Kerja keras dan kejeniusannya dalam merangkai plot membuat Eiichiro Oda berhasil menjadikan One Piece sebagai manga terlaris sepanjang masa.
Namun, di balik kehebatan Oda, tak jarang muncul keputusan-keputusan aneh yang justru memicu teori gila di kalangan penggemar.
Salah satu momen ikonik yang sejak awal menancap di hati para penggemar adalah pengorbanan Shanks untuk Luffy.
Di masa kecil Luffy, Shanks rela kehilangan lengan kirinya demi menyelamatkannya dari Penguasa Laut Dekat.
Momen emosional ini semakin mengharukan ketika Shanks memberikan Topi Jerami kesayangannya, simbol kepercayaan yang kelak menjadi identitas Luffy.
Namun, teori fans terbaru bikin segalanya terasa berbeda. Di One Piece Bab 1152, terungkap detail yang memaksa penggemar memandang ulang pengorbanan Shanks.
Dalam bab tersebut, Shanks terlihat duduk di pemandian air panas bersama Scopper Gaban.
Menariknya, di lengan kiri Shanks terlihat tanda Abyss, tanda misterius yang identik dengan Ksatria Suci dan para Dewa di dunia One Piece.
Menurut spekulasi, tanda Abyss ini mustahil dihapus dengan cara biasa karena ditanam melalui prosedur khusus, bahkan Imu selaku penguasa dunia bisa saja menyiapkan langkah pencegahan agar pemilik tanda tak bisa lepas.
Dugaan pun menguat. Shanks sengaja membiarkan lengannya dimakan Penguasa Laut Dekat demi menyingkirkan tanda terkutuk tersebut.
Alih-alih menghabisi monster itu sejak awal, Shanks memilih kehilangan lengan demi memutus keterikatan dengan Imu, para Naga Langit, dan Marijoa.
Setelah itu, barulah Shanks menunjukkan kekuatan Haki-nya untuk menyingkirkan ancaman tersebut.

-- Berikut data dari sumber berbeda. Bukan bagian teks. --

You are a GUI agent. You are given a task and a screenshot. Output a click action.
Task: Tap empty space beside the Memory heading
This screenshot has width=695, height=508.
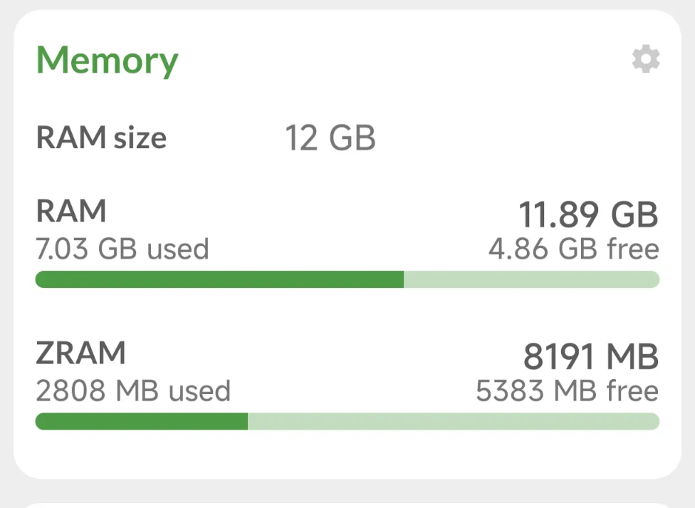point(399,61)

Pertemuan Shanks dengan Shirohige juga terasa makin misterius. Saat Shirohige bertanya soal lengan yang hilang, Shanks hanya menjawab bahwa ia bertaruh pada era berikutnya.
Tapi jawaban ini terasa ganjil, apalagi kalau benar lengan itu sengaja ‘dikorbankan’ untuk melepas tanda Abyss.
Kehadiran tanda Abyss di tubuh Shanks juga menambah teka-teki lain, benarkah Shanks benar-benar mendukung Luffy menjadi Raja Bajak Laut?
Ataukah ia menunggu momen tepat untuk mengambil One Piece untuk dirinya sendiri?
Teori liar ini sukses memecah belah pendapat penggemar di seluruh dunia.
Sebagian percaya Shanks tetap sosok mentor dan pelindung Luffy. Sebagian lain menuduhnya menyimpan ambisi tersembunyi, bahkan siap ‘mengkhianati’ era baru demi kepentingan pribadinya.
Tentu saja, jawabannya masih misteri sampai Oda membeberkan kebenarannya.